Miles Levy, former manager to James Franco, has been sued by his business partners in what is described as a scheme to divert the actor's commissions to one of Levy's own companies.

Also named in the lawsuit, filed on Friday in Los Angeles Superior Court, were Franco's financial manager, Steven Blatt, and his accounting firm, Tanner, Mainstain, Blatt, Glynn & Johnson. The suit claims that Blatt helped Levy set up the company Down Goes Frazier "for the sole purpose of facilitating this theft."

The lawsuit also claims that Levy made "substantial" personal credit card charges on a card provided to him by Franco.

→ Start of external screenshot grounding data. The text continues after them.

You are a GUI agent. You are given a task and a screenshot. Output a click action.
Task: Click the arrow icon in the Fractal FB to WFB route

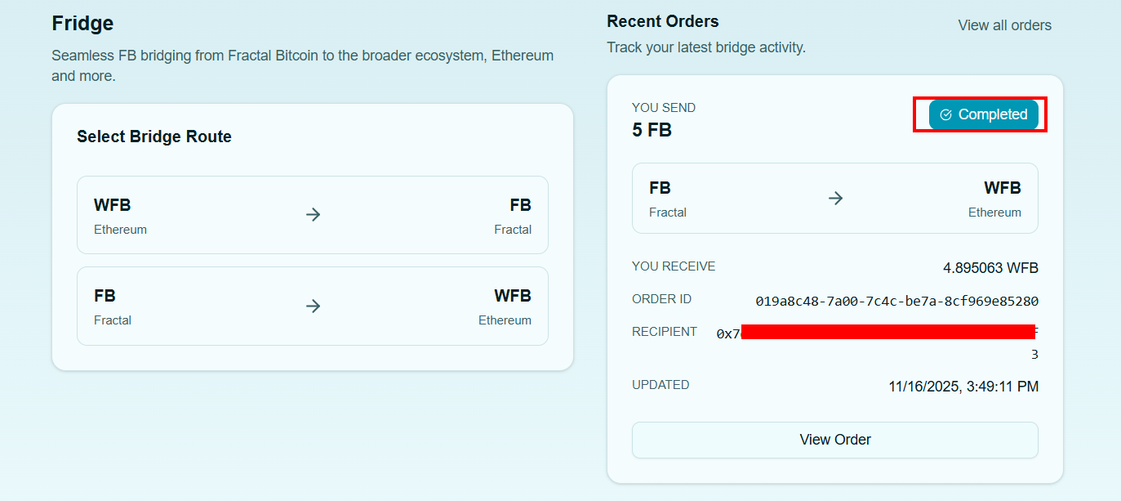point(313,306)
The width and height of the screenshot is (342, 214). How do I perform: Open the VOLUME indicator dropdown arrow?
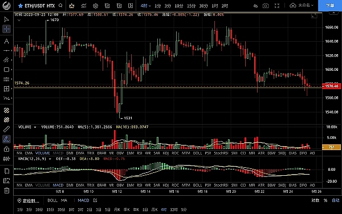(x=35, y=127)
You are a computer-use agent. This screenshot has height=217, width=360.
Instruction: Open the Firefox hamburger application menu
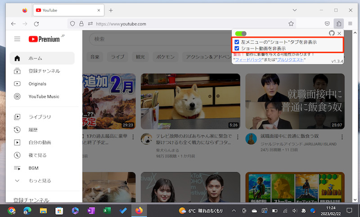(x=351, y=23)
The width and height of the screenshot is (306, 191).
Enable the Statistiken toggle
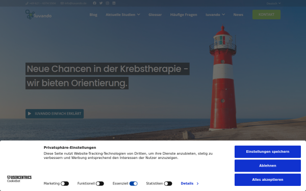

The suit was filed by Randall James, Levy's longtime partner in James Levy Management, and Kenneth Jacobson, who had been shareholder and director in the firm from 1999-2006, when it was known as James/Levy/Jacobson.

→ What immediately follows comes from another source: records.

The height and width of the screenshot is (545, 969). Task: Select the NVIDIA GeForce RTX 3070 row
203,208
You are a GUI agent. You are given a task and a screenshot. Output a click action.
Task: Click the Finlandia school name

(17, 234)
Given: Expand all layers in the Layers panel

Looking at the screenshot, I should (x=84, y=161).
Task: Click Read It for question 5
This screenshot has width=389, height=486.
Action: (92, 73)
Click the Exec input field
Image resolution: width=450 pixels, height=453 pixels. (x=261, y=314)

Levy and Blatt did not immediately return calls for comment.

The crux of the lawsuit is a claim that, in May 2006, Levy informed his partners that Franco no longer wished to pay 15% in commissions but instead would pay only 10%. But the suit contends that Franco "had never directed any such thing," and continued to pay the 15% commission. Levy, the suit claims, diverted the 5% difference to himself and the company Down Goes Frazier. The suit claims that when Randy James discovered the diverted money a month ago, Blatt "turned" on Levy and disclosed what had been going on.

Franco dropped Levy as his manager last year. According to the lawsuit, Levy and Franco reached a confidential settlement in December.

James and Jacobson are represented by Devin McRae and Michael Jones at Early, Sullivan, Wright Gizer & McRae.